Task brief
Filter these entries so that only lines with the word "target" remain.

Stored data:
----
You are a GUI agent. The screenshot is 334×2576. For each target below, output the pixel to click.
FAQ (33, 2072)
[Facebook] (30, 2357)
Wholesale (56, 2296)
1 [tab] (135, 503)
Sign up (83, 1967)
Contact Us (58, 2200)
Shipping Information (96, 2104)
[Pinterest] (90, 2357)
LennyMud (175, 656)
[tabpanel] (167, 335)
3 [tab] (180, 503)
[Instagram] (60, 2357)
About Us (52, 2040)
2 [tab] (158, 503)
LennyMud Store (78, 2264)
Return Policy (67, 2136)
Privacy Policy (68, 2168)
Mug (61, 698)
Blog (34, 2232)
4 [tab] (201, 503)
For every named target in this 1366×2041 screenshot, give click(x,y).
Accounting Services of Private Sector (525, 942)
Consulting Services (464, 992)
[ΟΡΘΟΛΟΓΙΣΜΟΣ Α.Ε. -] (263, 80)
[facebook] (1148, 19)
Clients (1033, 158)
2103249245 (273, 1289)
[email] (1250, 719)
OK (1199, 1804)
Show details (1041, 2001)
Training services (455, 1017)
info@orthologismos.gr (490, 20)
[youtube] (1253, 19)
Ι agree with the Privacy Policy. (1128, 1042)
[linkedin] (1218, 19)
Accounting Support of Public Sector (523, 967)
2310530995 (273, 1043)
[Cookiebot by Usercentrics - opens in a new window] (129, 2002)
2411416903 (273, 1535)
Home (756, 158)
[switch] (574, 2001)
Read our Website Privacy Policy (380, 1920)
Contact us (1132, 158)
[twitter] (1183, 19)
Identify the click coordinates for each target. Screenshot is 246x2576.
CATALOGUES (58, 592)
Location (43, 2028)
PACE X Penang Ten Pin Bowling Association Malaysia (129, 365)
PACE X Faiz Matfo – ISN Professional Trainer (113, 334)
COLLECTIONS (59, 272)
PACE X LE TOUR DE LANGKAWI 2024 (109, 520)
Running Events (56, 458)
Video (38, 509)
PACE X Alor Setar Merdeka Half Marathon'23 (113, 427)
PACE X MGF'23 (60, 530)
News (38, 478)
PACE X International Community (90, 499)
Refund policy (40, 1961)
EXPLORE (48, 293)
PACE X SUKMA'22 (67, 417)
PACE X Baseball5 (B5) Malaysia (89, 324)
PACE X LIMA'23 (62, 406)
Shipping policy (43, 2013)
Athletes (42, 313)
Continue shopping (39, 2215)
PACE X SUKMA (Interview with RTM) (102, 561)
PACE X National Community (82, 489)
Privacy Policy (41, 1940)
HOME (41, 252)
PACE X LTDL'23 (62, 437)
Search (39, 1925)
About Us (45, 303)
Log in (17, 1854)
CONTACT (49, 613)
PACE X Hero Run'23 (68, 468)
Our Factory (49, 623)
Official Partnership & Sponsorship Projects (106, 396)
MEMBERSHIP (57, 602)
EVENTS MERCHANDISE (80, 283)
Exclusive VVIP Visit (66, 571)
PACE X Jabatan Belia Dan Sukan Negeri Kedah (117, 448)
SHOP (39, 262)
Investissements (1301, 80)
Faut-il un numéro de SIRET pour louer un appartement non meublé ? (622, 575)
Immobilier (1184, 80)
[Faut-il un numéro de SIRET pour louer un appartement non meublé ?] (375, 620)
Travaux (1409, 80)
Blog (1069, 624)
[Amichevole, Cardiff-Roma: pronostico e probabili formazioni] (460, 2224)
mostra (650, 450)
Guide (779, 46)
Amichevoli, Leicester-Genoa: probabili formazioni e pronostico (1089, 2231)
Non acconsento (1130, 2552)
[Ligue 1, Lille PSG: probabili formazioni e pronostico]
----
Solution
You are a GUI agent. The screenshot is 334×2576. For each target below, output the pixel to click.
For every named target in this 1366×2041 screenshot, give click(x,y).
Identify the click coordinates for each target. Screenshot is 246x2576.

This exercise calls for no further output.